Jim Halpert is obviously the American prototype for this on the series (not counting the original prototype, Tim from the U.K. original). And, though he's been shown to be kind of a jerk lately (and a "sloppy hobo" jerk at that), he's definitely not as bad as Roy or Gabe or, later, Andy. No one could imagine that Jim and Pam don't end up in a happily-ever-after scene. But this is the ultimate test of the show's romantic theory. Can they make this work? Will there be people who 'ship Pam and Brian? Or is it too late to make that storyline into something the audience can believe in?
– These two episodes felt so much sharper than last week's trial in Dullsville. Even Nellie had some nice zingers, even though usually, everything that comes out of her mouth lands with a thud.
– Mose wasn't the only guest spot in Dwight's group of super friends. I'm just happy to see Badger doing well.
– Three cheers for Kevin! Both episodes featured moments where Kevin rose above his fellow characters. He was the straight man for Meredith's punchline about stinking and then told off the Senator for being a jackass with respect to both Angela and Oscar. A return to form for a character that was spinning out of control. There was a while where I thought Kevin was just going to reveal to everyone that he has paraphilic infantilism and has ordered his new adult-sized high chair.
– My favorite Pam is crazy-eyed Pam. "I want to go scorched earth on that guy's face."
– CreedWatch: Walking out with the weirdos was funny but his line in "Vandalism" made me laugh so hard I almost missed the rest of the scene: "6783 is also a good time. Less Mileage."
– I'm with Darryl. I'll allow Erin to do jumping jacks as a distraction even if I don't have to be a sneaky-sneak. Also, I need a Bear-yl I can take into work.

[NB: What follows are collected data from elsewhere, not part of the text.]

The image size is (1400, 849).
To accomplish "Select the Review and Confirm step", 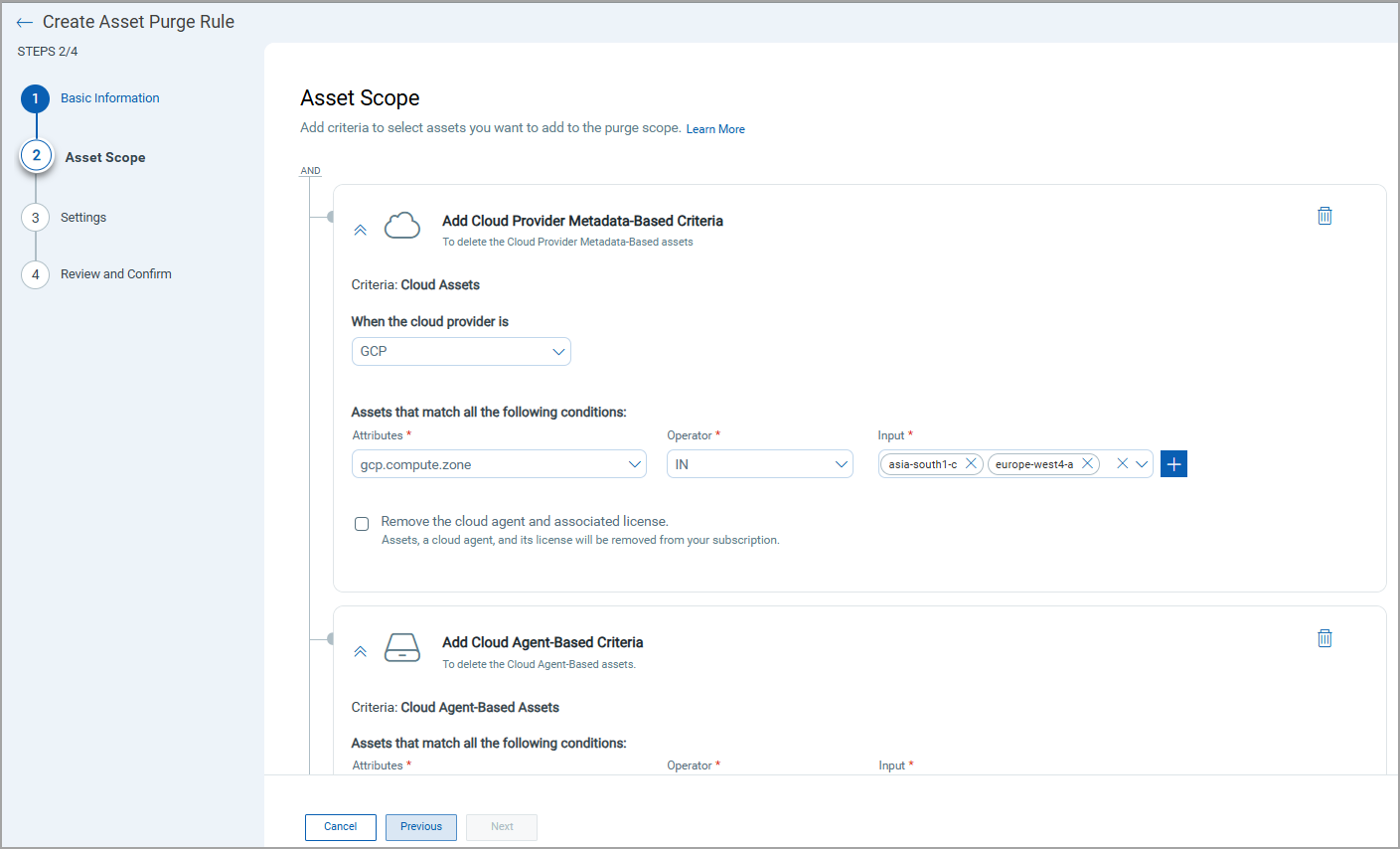I will pos(118,273).
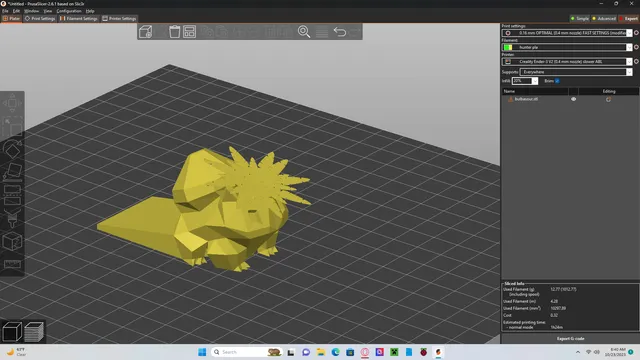Select the Simple mode option

click(580, 18)
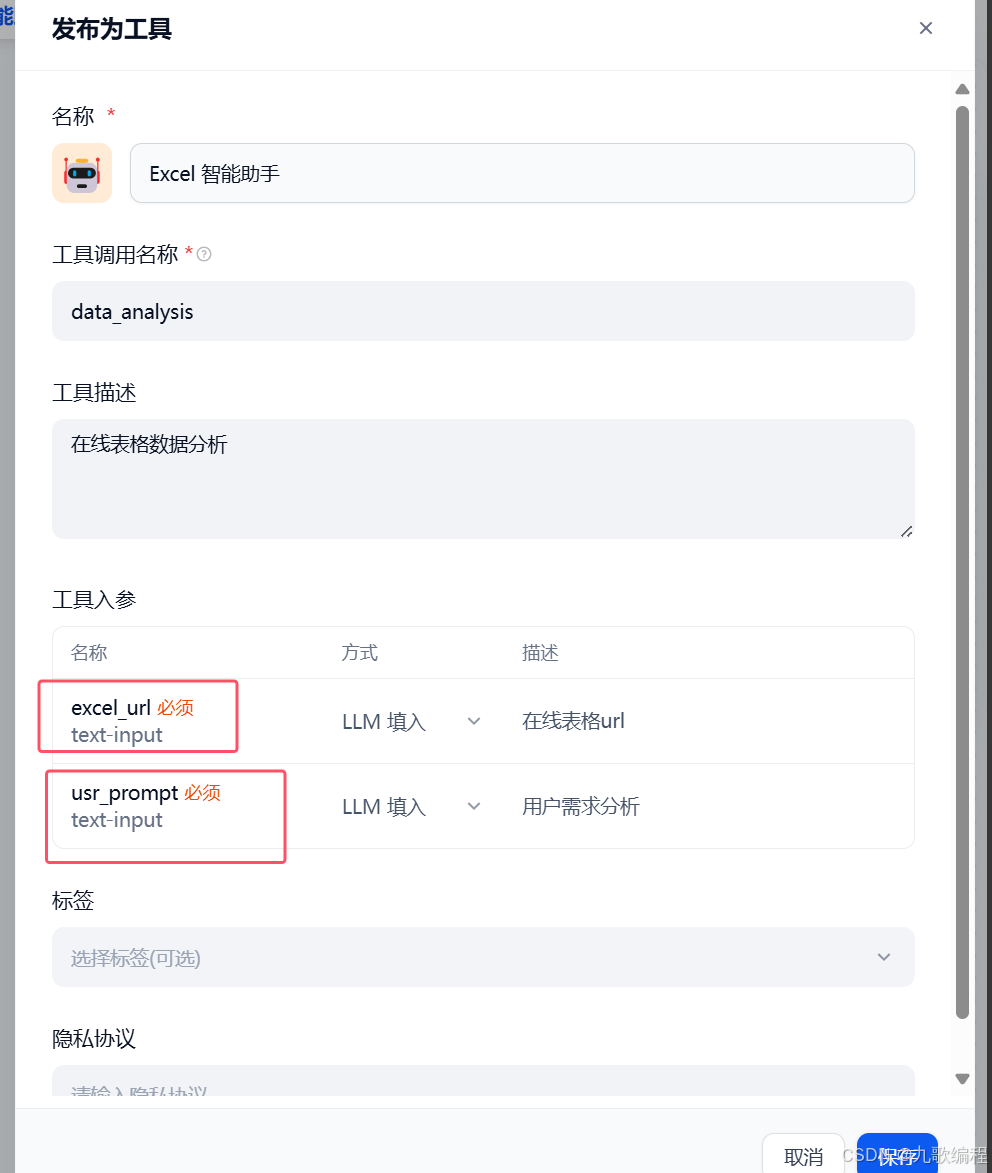Close the publish as tool dialog
Screen dimensions: 992x1173
pyautogui.click(x=925, y=28)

– Jim being an inconsiderate slob (and then being a jerk about it) is completely believable. Darryl may be a little possessive (it's mine) but, to be fair, that stuff IS his. Though I might just be sympathizing with him as a man who suffered all his food being eaten by roommates while living in the dorm.
– Dwight was at his most Gareth during "Junior Salesman." Combine that with the strife between Jim and Pam and the news that Roseanne Barr has been cast as an agent to help Andy's show business career—are we going to get a nod to the U.K. Office series finale?